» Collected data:

########

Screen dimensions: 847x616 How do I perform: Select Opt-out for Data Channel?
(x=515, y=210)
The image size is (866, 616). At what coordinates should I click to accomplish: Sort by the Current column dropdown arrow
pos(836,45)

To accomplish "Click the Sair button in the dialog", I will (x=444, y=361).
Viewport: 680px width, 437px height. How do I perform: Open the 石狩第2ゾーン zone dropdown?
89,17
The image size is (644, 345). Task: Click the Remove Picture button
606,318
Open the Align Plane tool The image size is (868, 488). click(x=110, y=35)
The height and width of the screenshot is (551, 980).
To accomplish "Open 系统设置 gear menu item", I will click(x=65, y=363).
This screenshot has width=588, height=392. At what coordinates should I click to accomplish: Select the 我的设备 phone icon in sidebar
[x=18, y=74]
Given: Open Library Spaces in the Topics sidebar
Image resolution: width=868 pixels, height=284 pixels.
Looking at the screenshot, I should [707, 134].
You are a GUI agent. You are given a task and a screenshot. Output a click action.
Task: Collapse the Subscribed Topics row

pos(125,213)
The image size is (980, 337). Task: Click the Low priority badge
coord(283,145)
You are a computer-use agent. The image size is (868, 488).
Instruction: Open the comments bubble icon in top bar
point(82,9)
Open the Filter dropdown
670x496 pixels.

########

» Task brief:
Copy the records above. Keep every word as it is.

» Task response:
Screen dimensions: 847x616 How do I perform: Select Opt-out for Data Channel?
(x=515, y=210)
The image size is (866, 616). At what coordinates should I click to accomplish: Sort by the Current column dropdown arrow
pos(836,45)

To accomplish "Click the Sair button in the dialog", I will (x=444, y=361).
Viewport: 680px width, 437px height. How do I perform: Open the 石狩第2ゾーン zone dropdown?
89,17
The image size is (644, 345). Task: Click the Remove Picture button
606,318
Open the Align Plane tool The image size is (868, 488). click(x=110, y=35)
The height and width of the screenshot is (551, 980).
To accomplish "Open 系统设置 gear menu item", I will click(x=65, y=363).
This screenshot has width=588, height=392. At what coordinates should I click to accomplish: Select the 我的设备 phone icon in sidebar
[x=18, y=74]
Given: Open Library Spaces in the Topics sidebar
Image resolution: width=868 pixels, height=284 pixels.
Looking at the screenshot, I should [707, 134].
You are a GUI agent. You are given a task and a screenshot. Output a click action.
Task: Collapse the Subscribed Topics row

pos(125,213)
The image size is (980, 337). Task: Click the Low priority badge
coord(283,145)
You are a computer-use agent. The image size is (868, 488).
Instruction: Open the comments bubble icon in top bar
point(82,9)
Open the Filter dropdown
670x496 pixels.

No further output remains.